I count myself fortunate indeed to be represented by my agent, Amanda “Binky” Urban, whose fortitude and friendship over the years have been my rock. Binky has seen me through many a genre and caprice, and proved her mettle when I told her I intended to leap from fiction to history. She didn’t flinch. I am grateful, too, to Binky’s colleagues in London, Gordon Wise and Helen Manders, for their ongoing faith in my work.

A biographer couldn’t have better luck than to be edited by Bob Bender, the Simon & Schuster vice president and senior editor whose astute eye and unfailing instincts have made this book better in every way. Thanks also to my publisher, Jonathan Karp, who immediately understood that Simón Bolívar deserved to have his life’s story told again, in an English-language version, and differently. I am grateful to many good people at Simon & Schuster who helped bring this book to life: Johanna Li, Tracey Guest, Maureen Cole, Michael Accordino, Gypsy da Silva, Joy O’Meara, and my phenomenally eagle-eyed copyeditor, Fred Chase.

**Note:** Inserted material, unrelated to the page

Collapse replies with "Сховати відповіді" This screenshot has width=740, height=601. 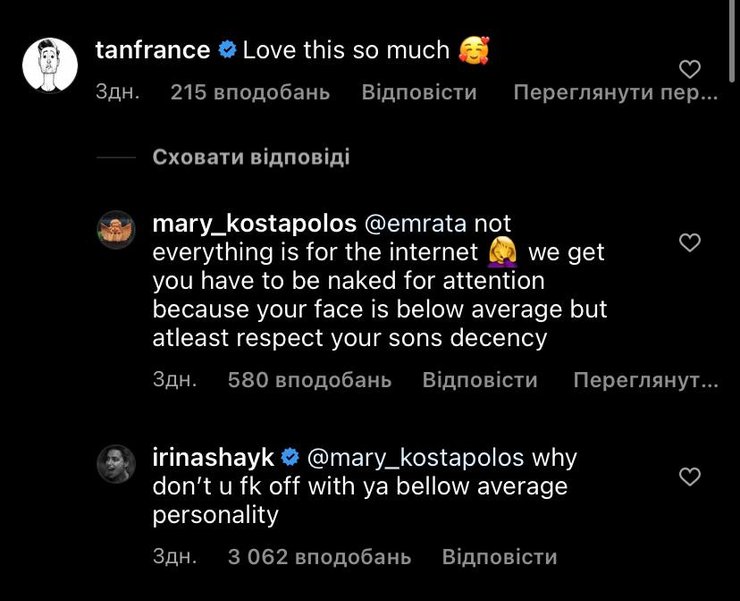coord(251,158)
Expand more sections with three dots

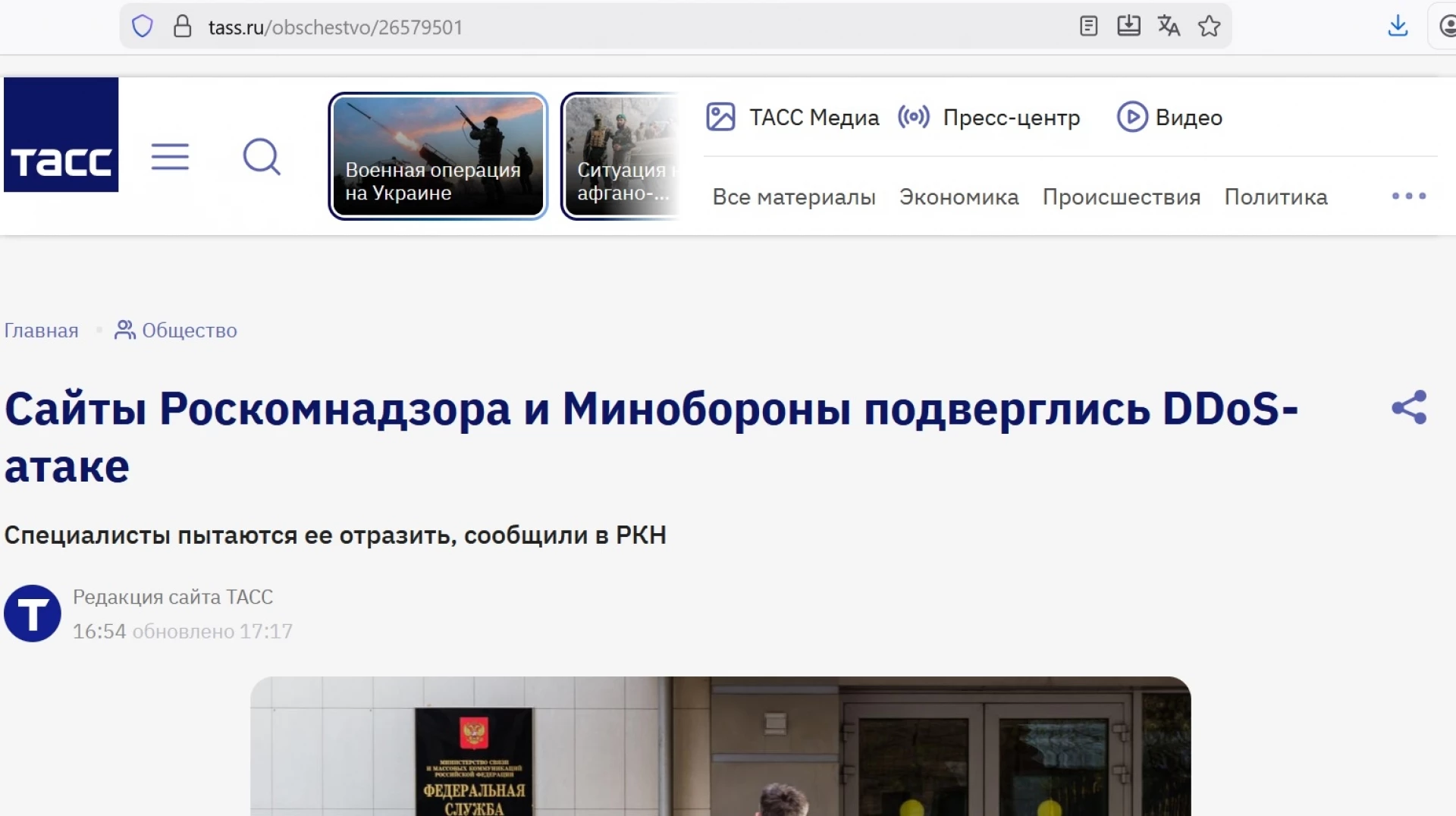coord(1408,196)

Thanks to all my friends at
The Washington Post
, who have been a fount of support over the years. Thanks, too, to my brilliant siblings, Vicky and George, to whom this volume is dedicated. But, in truth, I could not have written any of it—or any of my books, for that matter—without the love and daily sacrifices of my husband, Jonathan Yardley, who read the manuscript of
Bolívar
at every stage, made dinners when I was oblivious, did all the shopping, walked the dog, fed the cat, and kept the cabinet stocked with good wine.

In the last days of my parents’ lives, each gave me a distinct piece of her or his mind, so characteristic of the differences between them. My father, being a traditionally minded Peruvian, insisted that I take my time. The book had better be good, he said; he didn’t want any daughter of his embarrassing the family. My mother, on the other hand, being a forward-thinking American, would sing her impatience: Hurry! When are you going to finish that thing? Don’t you know I’m on tenterhooks, waiting?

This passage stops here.